Cut to the early 80s. One day, a newly married couple turn up to rent the first floor of the house. The whispers were that the couple had possibly eloped (since living without in-laws still raised eyebrows in the early 80s) and thus, hard of cash, had jumped at the idea of renting a place available for far below the market rate. My uncle used to talk to them frequently and his impression of them was that they were a very nice couple, a stark contrast to the people who used to live in that place many years ago.
The 80s were the days (and nights) of regular load-shedding or powercuts in Bengal. One night, during one such bout of load-shedding my uncle was in the living room when he heard blood curdling screams coming from the neighbouring house.

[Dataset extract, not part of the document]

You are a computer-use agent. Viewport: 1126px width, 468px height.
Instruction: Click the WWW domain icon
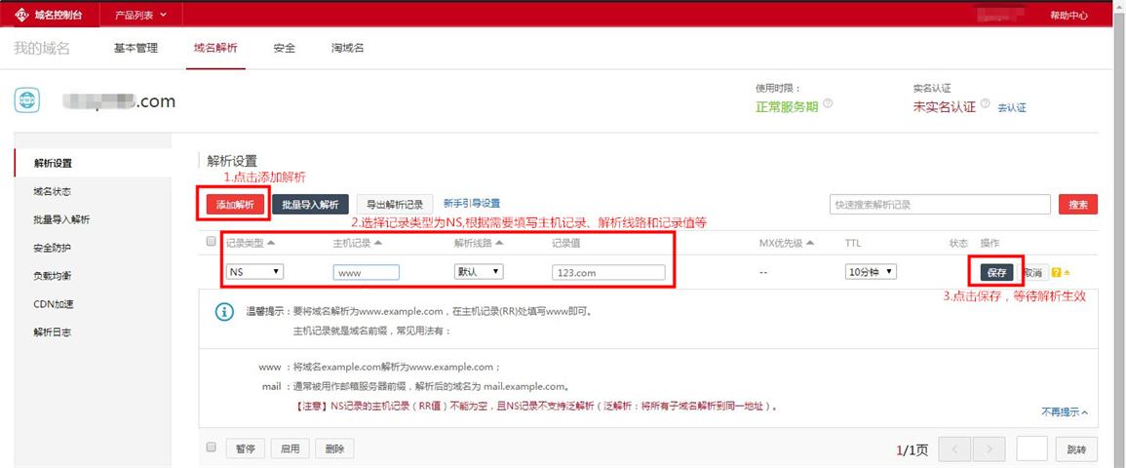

Rushing out, he saw something that was an almost an action replay of something that happened many many years ago.
The young wife was running out through the door, her sari and hair on fire, screaming for her life. By the time my uncles could douse the flames, she was dead.
Evidently, her husband had left in the evening to buy something leaving his wife alone. Since it was load shedding, she had lit candles and her synthetic sari had caught a draft , touched an open flame and then as synthetic saris are wont to do, adhered to her body as it started burning.
The only small problem in this story: there was no breeze that night.
Terror gripped the locality. The word was out—nobody, not even the encroachers, would come within an arm’s length of the house. Unlike in US, in India it is the neighbours who inform prospective buyers and renters: so no need for litigation. The owners of the property did a 48 hour continuous bhajan to ‘exorcise’ the place but noone was buying.
Ultimately, the house had to be totally destroyed and modern flats constructed before it could be sold again. No further incidents have been reported.
It was this article on LegalZoom which reminded me of this story and I just had to share it with my readers.
Please note, I have intentionally not mentioned any specifics of the locality. That is because I do not want to adversely affect the investments of those who have bought flats on that lot just because of two unfortunate events that happened at the same place. Better let sleeping dogs lie.
After all, as rational scientific beings, we all know that haunted houses and curses do not exist.